# TASK SET:
1. Rewrite the RFC excerpt on Rc and Arc conversions from "5. Only implement" to "not using it.", substituting "convenient" for "ergonomic".
2. What section headings appear in the RFC excerpt on Rc and Arc conversions? List every one.
3. Pick up the RFC excerpt on Rc and Arc conversions after its final sentence and write its next passage.

These work on zero sized slices and vectors as well.

With more safe abstractions in the future, this can perhaps be rewritten with less unsafe code. But this should not change the API itself and thus will never cause a breaking change.

For Arc

For the sake of brevity, just use the implementation above, and replace: + slice_to_rc with slice_to_arc, + RcBox with ArcInner, + rcbox_ptr with arcinner_ptr, + Rc with Arc.

How We Teach This

The documentation provided in the impls should be enough.

Drawbacks

The main drawback would be increasing the size of the standard library.

Alternatives

  1. Only implement this for T: Copy and skip T: Clone.
  2. Let other libraries do this. This has the problems explained in the motivation section above regarding RcBox not being publically exposed as well as the amount of feature gates needed to roll ones own Rc alternative - for little gain.
  3. Only implement this for Rc and skip it for Arc.
  4. Skip this for Vec.
  5. Only implement this for Vec.
  6. Skip this for Box.
  7. Use AsRef. For example: impl<'a> From<&'a str> for Rc<str> becomes impl From<AsRef<str>> for Rc<str>. It could potentially make the API a bit more ergonomic to use. However, it could run afoul of coherence issues, preventing other wanted impls. This RFC currently leans towards not using it.

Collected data
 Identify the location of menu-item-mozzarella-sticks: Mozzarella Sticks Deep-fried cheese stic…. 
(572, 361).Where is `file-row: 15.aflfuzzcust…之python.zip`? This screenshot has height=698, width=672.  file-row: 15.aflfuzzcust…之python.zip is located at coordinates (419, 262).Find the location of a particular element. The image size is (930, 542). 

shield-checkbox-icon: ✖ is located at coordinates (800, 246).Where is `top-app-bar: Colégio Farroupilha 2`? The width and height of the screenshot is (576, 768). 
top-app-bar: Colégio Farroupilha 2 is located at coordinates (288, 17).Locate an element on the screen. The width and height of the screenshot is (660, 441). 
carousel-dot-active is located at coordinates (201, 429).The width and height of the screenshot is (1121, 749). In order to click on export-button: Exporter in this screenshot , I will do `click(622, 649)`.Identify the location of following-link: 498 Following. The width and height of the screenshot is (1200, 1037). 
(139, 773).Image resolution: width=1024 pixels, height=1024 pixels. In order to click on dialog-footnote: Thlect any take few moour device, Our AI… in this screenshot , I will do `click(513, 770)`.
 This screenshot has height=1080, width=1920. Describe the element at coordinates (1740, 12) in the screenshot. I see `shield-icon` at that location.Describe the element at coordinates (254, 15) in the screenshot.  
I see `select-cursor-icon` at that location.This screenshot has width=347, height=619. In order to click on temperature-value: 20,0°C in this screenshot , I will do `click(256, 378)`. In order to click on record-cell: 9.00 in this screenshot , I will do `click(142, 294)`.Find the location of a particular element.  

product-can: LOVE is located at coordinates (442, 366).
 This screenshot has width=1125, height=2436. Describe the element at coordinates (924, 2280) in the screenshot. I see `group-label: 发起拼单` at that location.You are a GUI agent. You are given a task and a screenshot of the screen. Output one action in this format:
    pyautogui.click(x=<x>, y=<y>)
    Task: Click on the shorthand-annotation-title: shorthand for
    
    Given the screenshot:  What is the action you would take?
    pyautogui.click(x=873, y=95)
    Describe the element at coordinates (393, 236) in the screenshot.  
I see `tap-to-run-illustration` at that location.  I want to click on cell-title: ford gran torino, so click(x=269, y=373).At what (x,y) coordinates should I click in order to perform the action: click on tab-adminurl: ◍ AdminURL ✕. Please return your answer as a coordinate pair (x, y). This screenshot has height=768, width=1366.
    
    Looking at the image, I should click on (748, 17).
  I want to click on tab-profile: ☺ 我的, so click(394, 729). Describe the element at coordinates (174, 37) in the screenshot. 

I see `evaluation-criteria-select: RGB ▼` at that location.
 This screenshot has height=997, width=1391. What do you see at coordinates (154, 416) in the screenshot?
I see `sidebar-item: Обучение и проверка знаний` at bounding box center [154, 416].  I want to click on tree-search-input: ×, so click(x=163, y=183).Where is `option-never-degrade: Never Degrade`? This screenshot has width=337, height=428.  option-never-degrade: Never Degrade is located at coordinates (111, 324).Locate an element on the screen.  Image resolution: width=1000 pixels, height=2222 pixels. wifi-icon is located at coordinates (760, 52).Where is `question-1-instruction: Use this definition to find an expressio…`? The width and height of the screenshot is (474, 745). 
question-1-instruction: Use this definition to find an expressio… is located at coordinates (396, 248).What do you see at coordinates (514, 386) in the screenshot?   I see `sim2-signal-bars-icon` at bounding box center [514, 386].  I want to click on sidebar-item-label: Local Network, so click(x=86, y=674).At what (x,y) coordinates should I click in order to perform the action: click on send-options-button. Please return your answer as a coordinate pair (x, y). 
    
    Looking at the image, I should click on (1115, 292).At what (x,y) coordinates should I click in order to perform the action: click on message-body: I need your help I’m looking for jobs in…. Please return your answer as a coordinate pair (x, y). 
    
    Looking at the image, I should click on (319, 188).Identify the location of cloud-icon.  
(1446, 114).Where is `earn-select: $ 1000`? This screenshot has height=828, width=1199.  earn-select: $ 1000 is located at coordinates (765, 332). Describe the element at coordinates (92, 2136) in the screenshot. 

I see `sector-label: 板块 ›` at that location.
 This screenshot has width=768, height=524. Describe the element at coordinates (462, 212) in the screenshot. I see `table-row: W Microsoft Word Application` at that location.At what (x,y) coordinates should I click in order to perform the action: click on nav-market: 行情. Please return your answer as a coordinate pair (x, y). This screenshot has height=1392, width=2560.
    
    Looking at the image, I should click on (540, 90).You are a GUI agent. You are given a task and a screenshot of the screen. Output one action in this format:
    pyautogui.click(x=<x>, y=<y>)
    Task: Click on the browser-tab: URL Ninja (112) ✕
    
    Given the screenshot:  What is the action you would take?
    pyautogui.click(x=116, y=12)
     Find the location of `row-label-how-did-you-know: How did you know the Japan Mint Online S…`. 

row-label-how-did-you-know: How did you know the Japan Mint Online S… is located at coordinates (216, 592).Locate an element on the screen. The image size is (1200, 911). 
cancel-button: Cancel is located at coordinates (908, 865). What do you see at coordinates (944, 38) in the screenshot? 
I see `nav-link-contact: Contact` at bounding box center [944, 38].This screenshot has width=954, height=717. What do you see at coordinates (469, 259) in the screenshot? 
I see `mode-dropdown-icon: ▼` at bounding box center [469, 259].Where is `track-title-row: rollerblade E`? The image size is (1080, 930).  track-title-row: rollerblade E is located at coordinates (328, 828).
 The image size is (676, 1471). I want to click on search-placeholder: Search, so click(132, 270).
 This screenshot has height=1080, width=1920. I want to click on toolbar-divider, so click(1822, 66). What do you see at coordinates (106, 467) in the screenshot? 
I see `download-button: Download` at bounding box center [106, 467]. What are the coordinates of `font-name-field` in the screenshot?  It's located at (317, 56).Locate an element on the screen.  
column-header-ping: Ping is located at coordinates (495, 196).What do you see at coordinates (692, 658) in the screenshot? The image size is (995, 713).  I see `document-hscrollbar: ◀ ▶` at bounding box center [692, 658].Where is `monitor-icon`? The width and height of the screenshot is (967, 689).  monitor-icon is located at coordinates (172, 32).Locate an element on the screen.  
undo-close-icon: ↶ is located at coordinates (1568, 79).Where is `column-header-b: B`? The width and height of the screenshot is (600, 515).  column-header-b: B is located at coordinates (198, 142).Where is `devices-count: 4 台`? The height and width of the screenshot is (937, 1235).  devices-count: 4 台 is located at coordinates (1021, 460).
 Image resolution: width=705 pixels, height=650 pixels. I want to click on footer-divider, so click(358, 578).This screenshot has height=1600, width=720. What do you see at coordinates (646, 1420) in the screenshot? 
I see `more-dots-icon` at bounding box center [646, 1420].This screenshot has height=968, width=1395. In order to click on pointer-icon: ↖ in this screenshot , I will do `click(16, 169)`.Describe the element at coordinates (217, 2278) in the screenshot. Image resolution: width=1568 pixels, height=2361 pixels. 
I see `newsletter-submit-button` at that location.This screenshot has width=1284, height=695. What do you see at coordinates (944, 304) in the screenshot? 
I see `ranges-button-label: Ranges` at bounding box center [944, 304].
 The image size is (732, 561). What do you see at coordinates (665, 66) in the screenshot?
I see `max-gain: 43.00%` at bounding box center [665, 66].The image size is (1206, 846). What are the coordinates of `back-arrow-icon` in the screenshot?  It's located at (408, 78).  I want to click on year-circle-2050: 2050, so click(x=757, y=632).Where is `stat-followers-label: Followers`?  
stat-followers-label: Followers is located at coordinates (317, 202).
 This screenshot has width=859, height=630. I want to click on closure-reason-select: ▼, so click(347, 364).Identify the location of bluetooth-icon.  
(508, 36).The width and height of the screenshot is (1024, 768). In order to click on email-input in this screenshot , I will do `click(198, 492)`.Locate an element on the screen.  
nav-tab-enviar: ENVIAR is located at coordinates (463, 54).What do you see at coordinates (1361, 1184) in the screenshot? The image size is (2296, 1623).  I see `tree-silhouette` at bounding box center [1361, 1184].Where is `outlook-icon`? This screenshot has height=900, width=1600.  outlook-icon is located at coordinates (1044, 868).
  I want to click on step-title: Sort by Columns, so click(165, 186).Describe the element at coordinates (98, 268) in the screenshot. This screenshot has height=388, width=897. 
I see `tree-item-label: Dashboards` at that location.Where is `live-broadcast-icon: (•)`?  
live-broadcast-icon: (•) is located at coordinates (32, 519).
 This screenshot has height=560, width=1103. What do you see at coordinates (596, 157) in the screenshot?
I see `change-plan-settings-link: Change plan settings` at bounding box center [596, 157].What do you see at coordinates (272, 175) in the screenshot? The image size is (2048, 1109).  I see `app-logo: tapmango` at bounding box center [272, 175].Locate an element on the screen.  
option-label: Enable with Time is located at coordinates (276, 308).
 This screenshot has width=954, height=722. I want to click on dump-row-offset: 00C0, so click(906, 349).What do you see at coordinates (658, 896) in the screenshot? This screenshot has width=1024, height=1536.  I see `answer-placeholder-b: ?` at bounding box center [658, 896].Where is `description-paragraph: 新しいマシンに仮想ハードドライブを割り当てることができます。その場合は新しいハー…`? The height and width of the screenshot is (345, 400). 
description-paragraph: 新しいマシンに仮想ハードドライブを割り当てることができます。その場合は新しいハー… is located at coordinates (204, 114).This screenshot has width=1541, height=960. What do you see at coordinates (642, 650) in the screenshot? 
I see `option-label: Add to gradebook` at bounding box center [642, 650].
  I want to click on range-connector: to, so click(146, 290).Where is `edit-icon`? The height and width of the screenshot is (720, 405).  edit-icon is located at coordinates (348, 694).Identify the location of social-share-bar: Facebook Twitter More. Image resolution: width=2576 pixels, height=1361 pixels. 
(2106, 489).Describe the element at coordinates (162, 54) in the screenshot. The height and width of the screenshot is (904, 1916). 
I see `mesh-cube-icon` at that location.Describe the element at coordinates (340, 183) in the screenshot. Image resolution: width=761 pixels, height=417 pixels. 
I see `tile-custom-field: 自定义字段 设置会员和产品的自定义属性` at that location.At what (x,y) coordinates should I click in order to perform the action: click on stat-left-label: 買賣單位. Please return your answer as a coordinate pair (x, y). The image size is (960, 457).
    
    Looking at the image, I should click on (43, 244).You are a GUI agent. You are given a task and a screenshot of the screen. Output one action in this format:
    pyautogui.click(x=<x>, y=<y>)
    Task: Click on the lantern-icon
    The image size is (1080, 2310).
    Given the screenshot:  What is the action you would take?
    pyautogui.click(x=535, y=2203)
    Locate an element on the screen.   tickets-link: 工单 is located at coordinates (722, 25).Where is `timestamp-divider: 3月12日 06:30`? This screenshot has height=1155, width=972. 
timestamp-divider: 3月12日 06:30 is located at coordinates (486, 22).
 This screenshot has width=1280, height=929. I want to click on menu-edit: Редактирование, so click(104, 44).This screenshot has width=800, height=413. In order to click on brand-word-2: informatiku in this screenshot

# RESPONSES PER TASK:
1.
5. Only implement this for Vec.
  6. Skip this for Box.
  7. Use AsRef. For example: impl<'a> From<&'a str> for Rc<str> becomes impl From<AsRef<str>> for Rc<str>. It could potentially make the API a bit more convenient to use. However, it could run afoul of coherence issues, preventing other wanted impls. This RFC currently leans towards not using it.

2.
For Arc
How We Teach This
Drawbacks
Alternatives

3.
  8. Add these trait implementations of From as functions on &str like .into_rc_str() and on &[T] like .into_rc_slice(). This RFC currently leans towards using From implementations for the sake of uniformity and ergonomics. It also has the added benefit of letting you remember one method name instead of many. One could also consider String::into_boxed_str and Vec::into_boxed_slice, since these are similar with the difference being that this version uses the From trait, and is converted into a shared smart pointer instead.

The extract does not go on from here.